A Second Reformation is at the cusp of happening now, and with it, reconciliation and reconstruction. This moment of grace should be embraced by all churches, not shunned. http://www.luthersem.edu/word&world/EditorialWin2009.asp
One might wish that the Second Vatican Council had happened in the place of the Council of Trent, nevertheless, at this late date, a "second" Reformation can happen, and with it, the reconciliation of faith and reason, the reparation of the breach between the People-Church and the hierarchical, and the healing of the soul of humanity by dedication to intentional symbiosis and the common purposes of global wellbeing.
The reformation happening today, in a real sense continues the one initiated by the Augustinian Monk Martin Luther. The deep intuitions driving the First Reformation, and the present energy enabling fruition of the Second Reformation, are one and the same motivation, namely, a revolt of conscience against the religious/ political injustices of joined theological dominion and political imperialism. In the First Reformation, popular reason strained for equal standing with faith, and the indentured people demanded release from the intolerable burdens of the collusive, joined church/ state overreach.

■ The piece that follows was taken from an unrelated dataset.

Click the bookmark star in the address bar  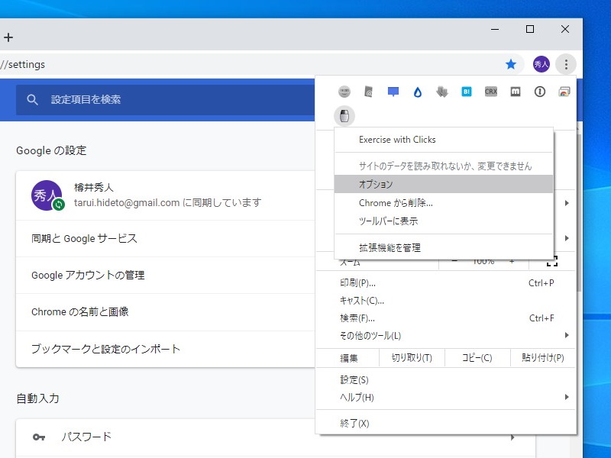coord(511,64)
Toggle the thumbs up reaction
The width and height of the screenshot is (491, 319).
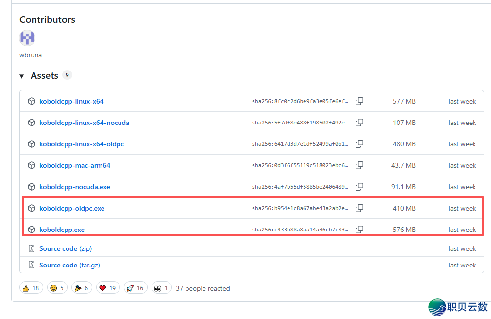[31, 288]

First Enlightenment brought about the deconstruction of fideism in the aftermath of the counter-reformation launched by the Council of Trent. Happening now after the Second Vatican Council is Second Enlightenment, faith/ reason reconciliation and reconstruction.
Second Enlightenment and Second Reformation have real chances of coming to some moral consensus and of reconciling Church and State, people and institutions with intuitional faith-consciousness. There is a global need for common moral grounding in new-found understandings of eco-necessity in Natural Order, and of the grave sacrilege perpetrated on nature by colonial expansion (in its modern morphed corporate versions) and exploitation. Nature is the universal basis of eco-spiritual grounding: "faith supposes reason as grace supposes nature" (John Courtney Murray, SJ, Second Vatican Council)

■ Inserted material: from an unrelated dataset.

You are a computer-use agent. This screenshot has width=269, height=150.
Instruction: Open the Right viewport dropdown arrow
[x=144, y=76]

The grounding for Second Reformation is precisely the Naturalis Sacramentum Ordinis, in which are the economic realities of human subsistence and the spiritual resources of faith and reason, religion and civility.
There is nothing as motivating as a crisis to wake people up and to get action for change in the better interests of wellbeing. Never before has such a global crisis existed that exists today, and never before has the potential existed for real change from the status-quo of social malaise and ecological wasting. If a response commensurate to the crisis doesn't happen, eco-social degradation will descend deeper into irretrievable wasting of nature, humankind and Earth's ecozoic order. The opportunity for change at this moment must not be squandered by fixation in ideological paralysis, whether political or religious.
The work of Second Reformation can now begin, and faith-fixations can find escape in openness to evolution and insights of the Second Vatican Council. The reconciliation sought by first reformers can now happen. The possibility of this was advanced by the voting referendum for change that happened in the November elections. The global stage is set for people to pursue religious/ political reconciliation and for the people to come to reconciliation with each other and nature. The time has come for the Church of Reconciliation. http://www.lcorwilmington.org/
It is my sense that the Evangelical Lutheran Church of America (ELCA) sees the need of the times and is rising to the task of bringing about an eco-aware "second reformation". http://www.wordandworld.org/2006Internships.shtmlhttp://www.wordandworld.org/2006Internships.shtml
What has been lacking in Christian churches in the past is openness to the people in terms of their theological competence. In ecclesial theology, grace-function has been seen as top-down (ministered by "professionals"), especially in the Roman Catholic Church, perhaps less pronounced in the denominational churches.
What is needed is openness on the part of institutional churches to the voice of the people. Churches need to put in place a forum by which they dialog with, seek and accept the wisdom of the people, if they together would be authentic in their work of serving the people, of serving religion. Such dialog would better ground churches in openness to needed change.
Service to religion cannot omit service to eco-morality; service needs to be universal and local; universal, in the awareness of moral commonalities that bind all naturally, in origin and necessities; and local, respecting the diverse uniqueness of life in bioregions that call for local sensitivity to eco-potentials that are region-specific.
http://www.secondenlightenment.org/SERVICE%20TO%20RELIGION.pdf
To facilitate two-way communication, i.e., grace trickling-up and grace trickling down, a Joined Faith/Evolution Syllabus is now accessible to the public online. [Google: "faith evolution syllabus"] This Syllabus seeks to discern moral and practical commonalities of symbiotic nature that oblige all. An awareness of this Covenantal bond, of Earth/ People/ God, enables this generation and future generations to come to authentic relationships, with each other, with nature and with God - an outcome to be pursued, of necessity, by the people and their institutions, Church and State. Dialog with the People of God would acknowledge ownership of people in church and would work for betterment of church, people and moral awareness.
Let the Second Enlightenment continue in earnest the reformation, the reconciliation and the reconstruction of human::divine correlations. Right relationship with God, with self, with people and nature depend on awareness of symbiotic purposes and fidelity to them. In these understandings and in common purposes, People, Church and State can and should be of one mind.